The ground tracking station at the Nitte Meenakshi Institute of Technology (NMIT) in Yelahanka, 20 km from Bangalore, where India’s smallest satellite was incubated over the past two years, is abuzz.
It has been two days since Studsat, a ‘pico-satellite’ weighing under 1 kg, developed by students from seven colleges led by NMIT, was successfully launched from Sriharikota on board PSLV-C-15 along with four other satellites, and the amateur tracking and telemetry station is tuned to the satellite’s HAM frequency.
The first ‘beacon’ from the satellite, signalling its health, was received at 11.07 am on July 12, much to the joy of the 35-40 students — a majority of them from NMIT, besides students from MS Ramaiah Institute of Technology, RV College of Engineering and MNS Institute of Technology in Bangalore and three other colleges in Hyderabad — who spearheaded the ambitious project, with guidance and encouragement from the Indian Space Research Organisation.

■ Set exercise A
In the passage about Studsat, at what time and on what date did the first beacon from the satellite arrive?
■ Set exercise B
Translate this sentence from the passage about Studsat into French: "The ground tracking station at the Nitte Meenakshi Institute of Technology (NMIT) in Yelahanka, 20 km from Bangalore, where India’s smallest satellite was incubated over the past two years, is abuzz."

■ Data provided
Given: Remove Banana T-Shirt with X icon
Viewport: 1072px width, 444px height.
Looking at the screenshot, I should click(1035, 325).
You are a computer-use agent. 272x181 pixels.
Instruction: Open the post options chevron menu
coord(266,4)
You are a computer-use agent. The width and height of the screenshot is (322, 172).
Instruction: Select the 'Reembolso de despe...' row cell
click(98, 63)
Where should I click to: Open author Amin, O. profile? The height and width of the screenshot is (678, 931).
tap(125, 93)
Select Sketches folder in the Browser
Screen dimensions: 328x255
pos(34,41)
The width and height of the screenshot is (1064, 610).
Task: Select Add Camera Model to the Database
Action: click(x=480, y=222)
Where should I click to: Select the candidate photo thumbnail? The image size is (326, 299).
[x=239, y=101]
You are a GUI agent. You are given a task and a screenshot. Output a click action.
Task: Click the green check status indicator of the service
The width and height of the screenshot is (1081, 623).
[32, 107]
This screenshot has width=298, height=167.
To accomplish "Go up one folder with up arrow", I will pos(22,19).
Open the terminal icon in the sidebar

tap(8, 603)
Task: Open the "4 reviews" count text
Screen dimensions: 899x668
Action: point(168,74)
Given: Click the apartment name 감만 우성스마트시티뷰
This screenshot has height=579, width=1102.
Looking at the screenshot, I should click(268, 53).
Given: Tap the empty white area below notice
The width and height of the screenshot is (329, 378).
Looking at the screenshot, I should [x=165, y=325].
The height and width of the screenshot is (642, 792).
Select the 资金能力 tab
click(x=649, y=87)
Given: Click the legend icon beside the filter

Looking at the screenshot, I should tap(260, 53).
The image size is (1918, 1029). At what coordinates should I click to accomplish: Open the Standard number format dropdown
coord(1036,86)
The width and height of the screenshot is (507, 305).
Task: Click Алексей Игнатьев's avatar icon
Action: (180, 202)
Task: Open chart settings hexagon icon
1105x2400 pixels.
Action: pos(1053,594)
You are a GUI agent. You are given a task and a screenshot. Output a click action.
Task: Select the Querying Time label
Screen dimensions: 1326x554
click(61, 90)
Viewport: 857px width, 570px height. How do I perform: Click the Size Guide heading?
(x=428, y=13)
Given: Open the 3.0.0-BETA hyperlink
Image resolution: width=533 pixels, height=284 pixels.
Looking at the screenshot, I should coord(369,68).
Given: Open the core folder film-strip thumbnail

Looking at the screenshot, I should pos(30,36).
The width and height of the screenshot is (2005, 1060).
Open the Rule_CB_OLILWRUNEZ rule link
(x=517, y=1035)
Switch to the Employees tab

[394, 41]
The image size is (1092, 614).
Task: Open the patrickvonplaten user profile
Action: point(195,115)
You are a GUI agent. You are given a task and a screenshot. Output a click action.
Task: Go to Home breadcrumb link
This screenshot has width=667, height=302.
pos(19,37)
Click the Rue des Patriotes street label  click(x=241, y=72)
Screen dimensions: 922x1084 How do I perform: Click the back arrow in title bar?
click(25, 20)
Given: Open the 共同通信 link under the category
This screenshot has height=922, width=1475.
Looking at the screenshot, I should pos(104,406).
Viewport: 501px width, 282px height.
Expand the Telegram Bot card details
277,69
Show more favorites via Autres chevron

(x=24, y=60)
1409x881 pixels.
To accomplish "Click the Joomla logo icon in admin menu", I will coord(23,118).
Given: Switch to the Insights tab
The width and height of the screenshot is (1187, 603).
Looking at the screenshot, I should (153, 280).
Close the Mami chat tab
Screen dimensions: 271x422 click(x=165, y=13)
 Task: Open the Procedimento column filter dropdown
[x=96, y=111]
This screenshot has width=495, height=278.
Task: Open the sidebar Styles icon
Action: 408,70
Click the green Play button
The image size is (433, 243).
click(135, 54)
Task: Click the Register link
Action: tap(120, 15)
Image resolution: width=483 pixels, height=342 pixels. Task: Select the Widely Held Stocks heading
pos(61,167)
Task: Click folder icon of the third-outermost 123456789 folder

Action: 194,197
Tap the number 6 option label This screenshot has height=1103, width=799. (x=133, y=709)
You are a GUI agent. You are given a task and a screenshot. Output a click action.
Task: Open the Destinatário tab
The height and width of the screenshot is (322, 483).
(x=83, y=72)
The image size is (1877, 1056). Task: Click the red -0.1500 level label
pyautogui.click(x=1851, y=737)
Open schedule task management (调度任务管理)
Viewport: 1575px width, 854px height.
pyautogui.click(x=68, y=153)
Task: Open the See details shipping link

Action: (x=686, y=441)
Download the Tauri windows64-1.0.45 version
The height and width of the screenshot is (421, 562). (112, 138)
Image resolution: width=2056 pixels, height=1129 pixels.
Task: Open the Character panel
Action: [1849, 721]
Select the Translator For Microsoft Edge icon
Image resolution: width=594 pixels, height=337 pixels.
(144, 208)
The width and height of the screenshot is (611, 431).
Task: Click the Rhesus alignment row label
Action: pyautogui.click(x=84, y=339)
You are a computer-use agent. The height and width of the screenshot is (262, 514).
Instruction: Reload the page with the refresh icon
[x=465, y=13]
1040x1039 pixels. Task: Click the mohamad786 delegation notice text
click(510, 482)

■ Final result A
At 11.07 am on July 12.

■ Final result B
La station de suivi au sol du Nitte Meenakshi Institute of Technology (NMIT), à Yelahanka, à 20 km de Bangalore, où le plus petit satellite de l'Inde a été incubé au cours des deux dernières années, est en pleine effervescence.